Un an plus tard, je suis de nouveau en vol pour la République dominicaine, l’ile la plus ancienne des Caraïbes conquise par les Espagnols. Je ne suis pas seul, Éric et Daniel m’accompagnent, deux prospecteurs passionnés, qui n’ont pas froid aux yeux et qui m’aideront à mieux cerner et chercher sur les sites que j’ai sélectionné avec l’aide de Philippe, un Français vivant sur place et qui va nous servir de guide.


L’année dernière, il m’était resté un goût d’inachevé à mon retour. L’impression que je ne faisais qu’effleurer et passer à côté des bons spots de prospections. C’est la raison pour laquelle je m’étais dit qu’il fallait être plusieurs pour multiplier les chances de trouver quelque chose (la terre est grande !) et de décider d’y prospecter plus longtemps ou de changer de camp…

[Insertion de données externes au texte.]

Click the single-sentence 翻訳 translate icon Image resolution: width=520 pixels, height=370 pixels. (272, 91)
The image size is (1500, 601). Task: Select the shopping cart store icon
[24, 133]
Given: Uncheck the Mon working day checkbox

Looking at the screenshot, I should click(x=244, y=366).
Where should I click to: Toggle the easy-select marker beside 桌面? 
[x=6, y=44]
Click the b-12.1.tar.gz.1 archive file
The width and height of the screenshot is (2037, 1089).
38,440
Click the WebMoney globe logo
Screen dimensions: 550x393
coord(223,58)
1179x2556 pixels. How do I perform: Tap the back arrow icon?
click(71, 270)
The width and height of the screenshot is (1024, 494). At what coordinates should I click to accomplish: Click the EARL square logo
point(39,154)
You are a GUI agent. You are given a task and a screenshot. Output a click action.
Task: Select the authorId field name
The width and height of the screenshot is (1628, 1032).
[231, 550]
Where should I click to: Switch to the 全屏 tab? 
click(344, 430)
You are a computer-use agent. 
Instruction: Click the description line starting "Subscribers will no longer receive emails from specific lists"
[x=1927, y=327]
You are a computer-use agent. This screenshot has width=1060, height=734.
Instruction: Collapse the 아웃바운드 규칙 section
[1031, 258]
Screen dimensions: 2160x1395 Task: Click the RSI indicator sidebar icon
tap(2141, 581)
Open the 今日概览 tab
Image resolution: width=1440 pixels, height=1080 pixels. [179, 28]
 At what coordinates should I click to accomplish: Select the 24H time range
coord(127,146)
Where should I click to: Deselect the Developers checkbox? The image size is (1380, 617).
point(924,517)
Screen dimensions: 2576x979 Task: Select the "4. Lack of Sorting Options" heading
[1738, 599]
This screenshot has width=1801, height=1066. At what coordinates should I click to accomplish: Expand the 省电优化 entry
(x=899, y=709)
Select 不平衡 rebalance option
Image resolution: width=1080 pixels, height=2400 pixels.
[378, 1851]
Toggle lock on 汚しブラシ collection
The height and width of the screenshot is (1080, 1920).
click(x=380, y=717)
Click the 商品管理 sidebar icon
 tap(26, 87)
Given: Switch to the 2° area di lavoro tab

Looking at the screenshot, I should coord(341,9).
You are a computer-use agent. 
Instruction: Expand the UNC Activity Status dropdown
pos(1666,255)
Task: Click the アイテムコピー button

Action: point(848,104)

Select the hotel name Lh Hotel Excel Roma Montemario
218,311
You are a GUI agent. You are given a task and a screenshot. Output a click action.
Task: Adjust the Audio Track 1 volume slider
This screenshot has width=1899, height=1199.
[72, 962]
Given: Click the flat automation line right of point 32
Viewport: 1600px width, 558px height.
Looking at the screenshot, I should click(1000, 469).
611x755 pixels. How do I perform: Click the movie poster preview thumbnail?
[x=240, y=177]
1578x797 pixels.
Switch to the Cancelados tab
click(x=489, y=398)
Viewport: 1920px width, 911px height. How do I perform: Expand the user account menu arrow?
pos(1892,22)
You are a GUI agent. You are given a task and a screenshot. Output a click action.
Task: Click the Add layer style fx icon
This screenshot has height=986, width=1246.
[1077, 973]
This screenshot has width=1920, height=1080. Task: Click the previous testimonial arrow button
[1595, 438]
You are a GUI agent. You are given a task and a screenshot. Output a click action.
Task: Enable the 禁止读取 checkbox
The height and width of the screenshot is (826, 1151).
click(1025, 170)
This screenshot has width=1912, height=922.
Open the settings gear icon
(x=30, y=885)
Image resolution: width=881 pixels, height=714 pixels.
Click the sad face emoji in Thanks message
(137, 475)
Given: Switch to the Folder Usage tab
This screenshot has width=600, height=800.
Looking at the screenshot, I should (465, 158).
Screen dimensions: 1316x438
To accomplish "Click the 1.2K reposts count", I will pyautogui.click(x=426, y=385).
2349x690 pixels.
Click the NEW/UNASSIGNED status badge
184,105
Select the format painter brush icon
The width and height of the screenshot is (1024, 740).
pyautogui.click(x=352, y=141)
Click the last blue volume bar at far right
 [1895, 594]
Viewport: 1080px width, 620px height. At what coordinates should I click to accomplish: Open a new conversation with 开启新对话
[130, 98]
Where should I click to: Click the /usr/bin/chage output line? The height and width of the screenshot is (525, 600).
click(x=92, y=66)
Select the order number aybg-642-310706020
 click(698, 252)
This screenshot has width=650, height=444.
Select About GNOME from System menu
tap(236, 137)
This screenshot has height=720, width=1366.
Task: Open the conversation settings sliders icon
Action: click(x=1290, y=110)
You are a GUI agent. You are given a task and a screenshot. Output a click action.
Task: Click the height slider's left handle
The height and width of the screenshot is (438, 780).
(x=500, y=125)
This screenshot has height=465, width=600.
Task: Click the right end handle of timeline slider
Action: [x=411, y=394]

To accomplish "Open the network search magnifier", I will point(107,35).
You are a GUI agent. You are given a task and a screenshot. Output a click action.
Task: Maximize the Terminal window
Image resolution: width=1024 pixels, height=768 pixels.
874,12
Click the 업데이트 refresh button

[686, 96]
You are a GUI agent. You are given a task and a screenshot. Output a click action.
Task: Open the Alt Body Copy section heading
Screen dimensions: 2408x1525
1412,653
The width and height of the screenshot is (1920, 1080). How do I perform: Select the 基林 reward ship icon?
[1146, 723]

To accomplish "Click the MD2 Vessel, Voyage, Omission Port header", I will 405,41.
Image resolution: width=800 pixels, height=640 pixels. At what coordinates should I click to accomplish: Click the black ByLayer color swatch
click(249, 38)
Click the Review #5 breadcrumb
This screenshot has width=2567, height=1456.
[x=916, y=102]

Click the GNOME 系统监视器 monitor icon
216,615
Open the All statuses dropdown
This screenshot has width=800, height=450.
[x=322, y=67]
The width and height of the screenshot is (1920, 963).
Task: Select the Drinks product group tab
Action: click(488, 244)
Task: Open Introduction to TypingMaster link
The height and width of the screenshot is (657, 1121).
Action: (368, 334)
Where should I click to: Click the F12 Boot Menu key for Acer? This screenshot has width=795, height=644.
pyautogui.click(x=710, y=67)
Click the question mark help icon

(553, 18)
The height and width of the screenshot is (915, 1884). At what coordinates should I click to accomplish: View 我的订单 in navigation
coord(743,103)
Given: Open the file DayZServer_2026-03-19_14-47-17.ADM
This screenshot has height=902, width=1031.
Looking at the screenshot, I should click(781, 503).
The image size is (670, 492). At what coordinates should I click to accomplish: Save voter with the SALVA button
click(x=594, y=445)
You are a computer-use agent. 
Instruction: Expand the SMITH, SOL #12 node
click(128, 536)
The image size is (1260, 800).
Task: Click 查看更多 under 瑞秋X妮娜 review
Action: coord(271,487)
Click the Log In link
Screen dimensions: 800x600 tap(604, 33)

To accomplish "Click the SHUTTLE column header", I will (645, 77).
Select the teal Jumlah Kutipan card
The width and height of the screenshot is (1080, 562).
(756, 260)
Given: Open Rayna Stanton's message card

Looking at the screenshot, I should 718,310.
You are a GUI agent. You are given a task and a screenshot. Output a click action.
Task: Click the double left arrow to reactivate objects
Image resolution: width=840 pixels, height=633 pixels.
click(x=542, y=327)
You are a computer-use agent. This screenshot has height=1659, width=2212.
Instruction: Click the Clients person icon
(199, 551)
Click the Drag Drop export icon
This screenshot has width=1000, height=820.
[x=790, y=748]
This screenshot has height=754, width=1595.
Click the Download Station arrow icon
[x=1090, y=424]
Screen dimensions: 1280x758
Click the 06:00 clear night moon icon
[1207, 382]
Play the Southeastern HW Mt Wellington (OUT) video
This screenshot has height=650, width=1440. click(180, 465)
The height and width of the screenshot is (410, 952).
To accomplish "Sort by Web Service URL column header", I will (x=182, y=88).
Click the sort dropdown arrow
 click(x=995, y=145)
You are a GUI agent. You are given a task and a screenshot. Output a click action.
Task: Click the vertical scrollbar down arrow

Dimanche 1 mai, cela fait 36 heures que nous sommes arrivés à la capitale Santo Domingo. Il faut bien cela pour se remettre du décalage horaire et de la fatigue engendrée par le voyage.
Ce matin, direction Las salinas, un site sur lequel je n’ai pas eu le temps de m’attarder l’année dernière et où j’avais trouvé, en moins d’un quart d’heure, une monnaie espagnole de 4 maravédis frappée pour Santo Domingo de 1515 à 1556, soit quelques dizaines d’années après la découverte par Christophe Colomb ! A trois, nous serons à même de voir rapidement si le champ promet de belles trouvailles. Les sacs de détections chargés, on prend la route avec le 4×4 de Philippe qui va rouler environ deux heures pour nous amener à destination, côté mer Caraïbes et ouest de Santo Domingo.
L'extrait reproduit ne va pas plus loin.